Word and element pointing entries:
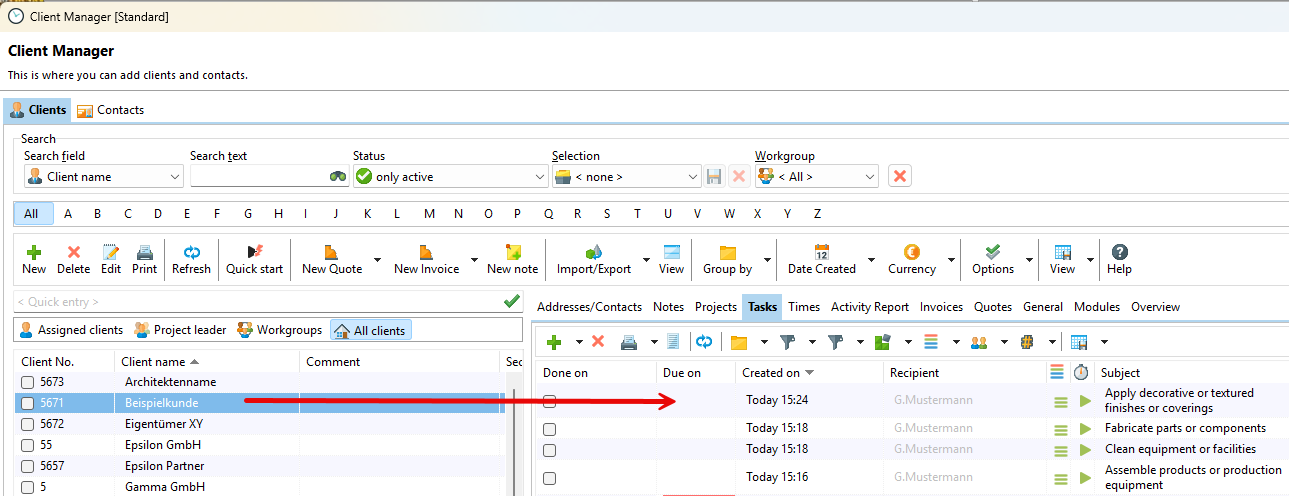Start timer for Clean equipment or facilities task
This screenshot has width=1289, height=496.
[x=1086, y=450]
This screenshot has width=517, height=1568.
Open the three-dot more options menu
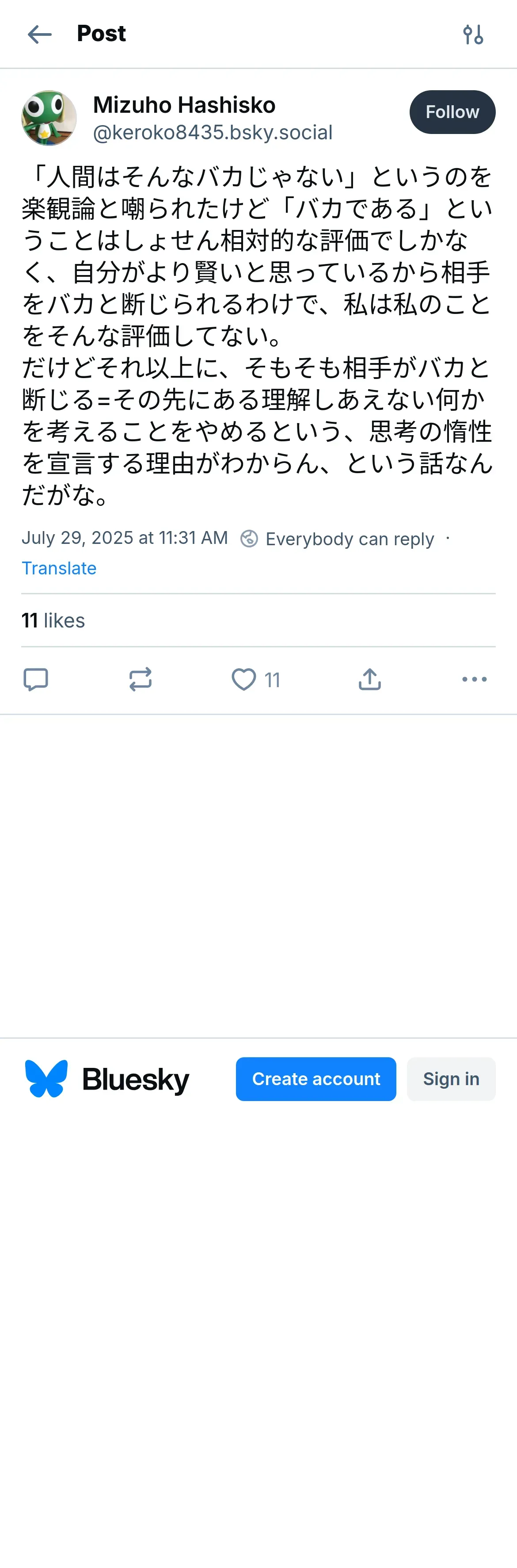point(475,679)
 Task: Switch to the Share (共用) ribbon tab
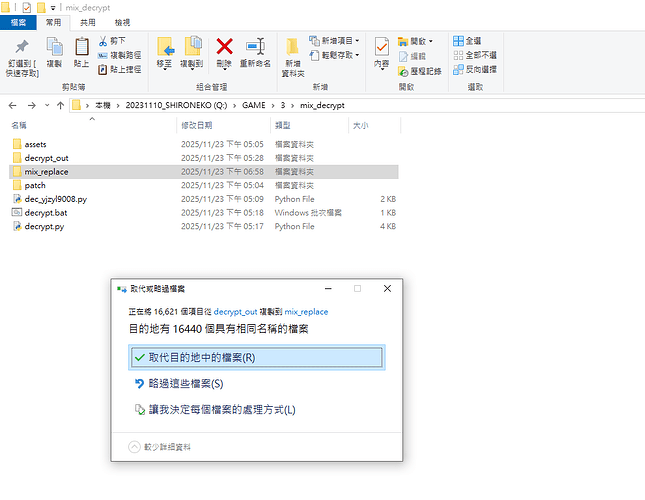pos(88,21)
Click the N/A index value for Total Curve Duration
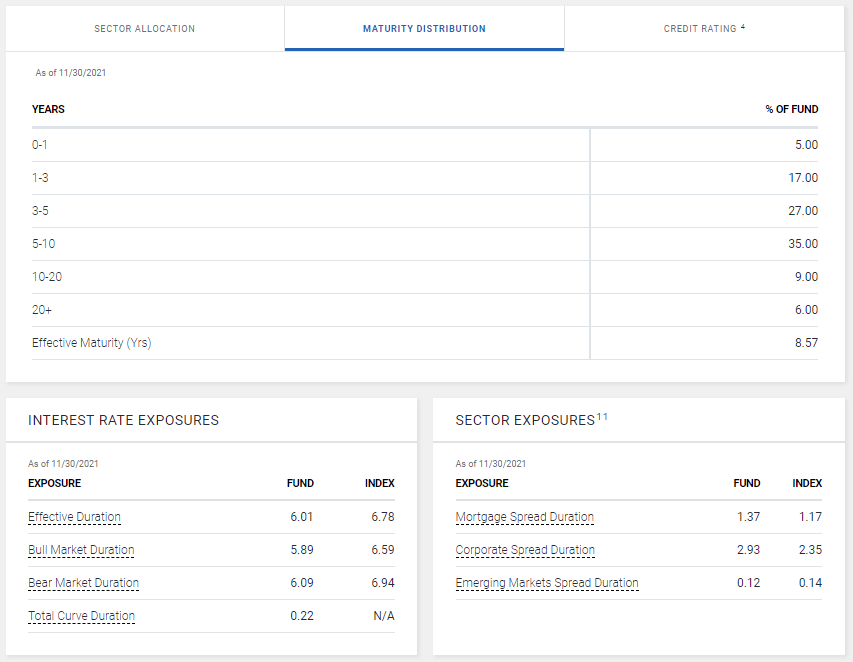The width and height of the screenshot is (853, 662). [x=383, y=616]
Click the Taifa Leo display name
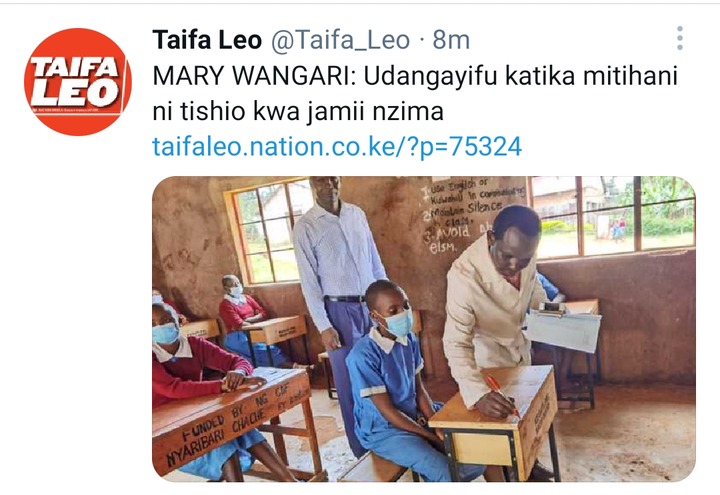720x495 pixels. click(207, 39)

What the task asks: Show each line of the rows above that contains the string "This". Case counts.

Task solution:
This screenshot has width=1289, height=496.
This screenshot has width=517, height=1568.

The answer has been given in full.